Yarḥei kallah, which on the face of it translates as “months of the bride” or “bridal months,” was the name of a custom that existed in ancient Babylonia during the talmudic age and the Geonic period that followed. Twice a year, in the late winter month of Adar and the late summer month of Elul, all the rabbis of the region left their jobs or positions and gathered for a month of communal Talmud study. The custom never spread beyond Babylonia, and eventually lapsed there, too, but in contemporary American Jewish life yeraḥ kallah (that’s the singular form) is sometimes used as a name for a Jewish study retreat, even if it lasts only a few days. It’s a nice recycling of an old term.
But why “bridal months”? Two different answers have been given. One is that the bride in question is the Torah, with which Jews spend, as it were, a honeymoon by being sequestered together with it for an entire month. The other is that kallah in this expression does not mean “bride” at all and that another meaning for the word must be sought.
Neither of these hypotheses strikes me as all that likely. Although the Torah is indeed sometimes represented in Jewish sources as Israel’s bride, this image is medieval and kabbalistic and cannot be found in the talmudic age. And while the alternative meaning to “bride” that has been most commonly suggested by scholars is that of “general assembly” or “get-together,” based on Hebrew kol, “all,” and k’lal, “the generality of” or “the general public” (from which comes the term Kolel, a communal study group), kallah does not appear in this sense anywhere else in rabbinic literature. The argument that a word must once have had a certain meaning because it would help explain things if it had it is not a logically compelling one.

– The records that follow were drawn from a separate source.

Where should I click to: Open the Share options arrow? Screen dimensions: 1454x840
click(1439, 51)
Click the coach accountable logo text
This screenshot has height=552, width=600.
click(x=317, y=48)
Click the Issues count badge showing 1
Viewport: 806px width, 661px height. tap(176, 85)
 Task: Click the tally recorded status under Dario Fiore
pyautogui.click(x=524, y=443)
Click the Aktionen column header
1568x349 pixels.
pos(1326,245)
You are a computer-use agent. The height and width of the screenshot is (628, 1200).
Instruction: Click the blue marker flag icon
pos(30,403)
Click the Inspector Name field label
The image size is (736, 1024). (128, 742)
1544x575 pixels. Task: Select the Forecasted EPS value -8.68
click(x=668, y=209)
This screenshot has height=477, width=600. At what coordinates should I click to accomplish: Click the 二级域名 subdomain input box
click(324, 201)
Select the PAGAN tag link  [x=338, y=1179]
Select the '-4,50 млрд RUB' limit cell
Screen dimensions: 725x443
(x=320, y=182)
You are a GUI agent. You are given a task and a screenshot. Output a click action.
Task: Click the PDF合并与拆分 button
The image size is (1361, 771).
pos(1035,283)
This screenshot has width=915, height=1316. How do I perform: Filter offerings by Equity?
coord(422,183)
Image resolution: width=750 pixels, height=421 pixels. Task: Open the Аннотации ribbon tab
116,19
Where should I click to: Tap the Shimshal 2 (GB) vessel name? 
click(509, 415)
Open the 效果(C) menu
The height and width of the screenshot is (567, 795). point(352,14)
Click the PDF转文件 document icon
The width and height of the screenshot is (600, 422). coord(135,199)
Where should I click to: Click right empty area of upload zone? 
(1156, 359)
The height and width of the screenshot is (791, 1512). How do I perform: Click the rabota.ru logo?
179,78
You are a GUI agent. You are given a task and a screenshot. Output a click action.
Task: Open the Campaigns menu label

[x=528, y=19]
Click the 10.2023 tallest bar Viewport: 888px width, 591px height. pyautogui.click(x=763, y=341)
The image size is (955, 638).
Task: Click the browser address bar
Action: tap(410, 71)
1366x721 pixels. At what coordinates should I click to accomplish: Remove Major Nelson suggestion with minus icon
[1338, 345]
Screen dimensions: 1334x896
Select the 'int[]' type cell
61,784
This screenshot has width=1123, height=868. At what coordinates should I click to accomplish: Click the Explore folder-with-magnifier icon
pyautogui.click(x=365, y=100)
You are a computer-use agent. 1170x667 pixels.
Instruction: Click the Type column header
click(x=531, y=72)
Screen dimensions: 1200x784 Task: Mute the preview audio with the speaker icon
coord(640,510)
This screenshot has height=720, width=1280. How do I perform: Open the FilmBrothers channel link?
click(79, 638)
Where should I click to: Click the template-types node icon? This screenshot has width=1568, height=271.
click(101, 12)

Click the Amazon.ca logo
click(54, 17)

Which brings us to my own theory. It begins with a fantastical but charming story in the talmudic tractate of Bava Metsi’a about the early fourth-century talmudic sage and headmaster of the famed Pumbedita yeshiva, Rabba bar Nachmani, who is said to have instituted the practice of yarḥei kallah. Twice a year, we are told, Bar Nachmani gathered 12,000 rabbis for these month-long convocations, during which he forbade them to engage in anything but study — a dictate that angered the Babylonian authorities, since it diminished the rabbis’ income and thus the taxes that they paid.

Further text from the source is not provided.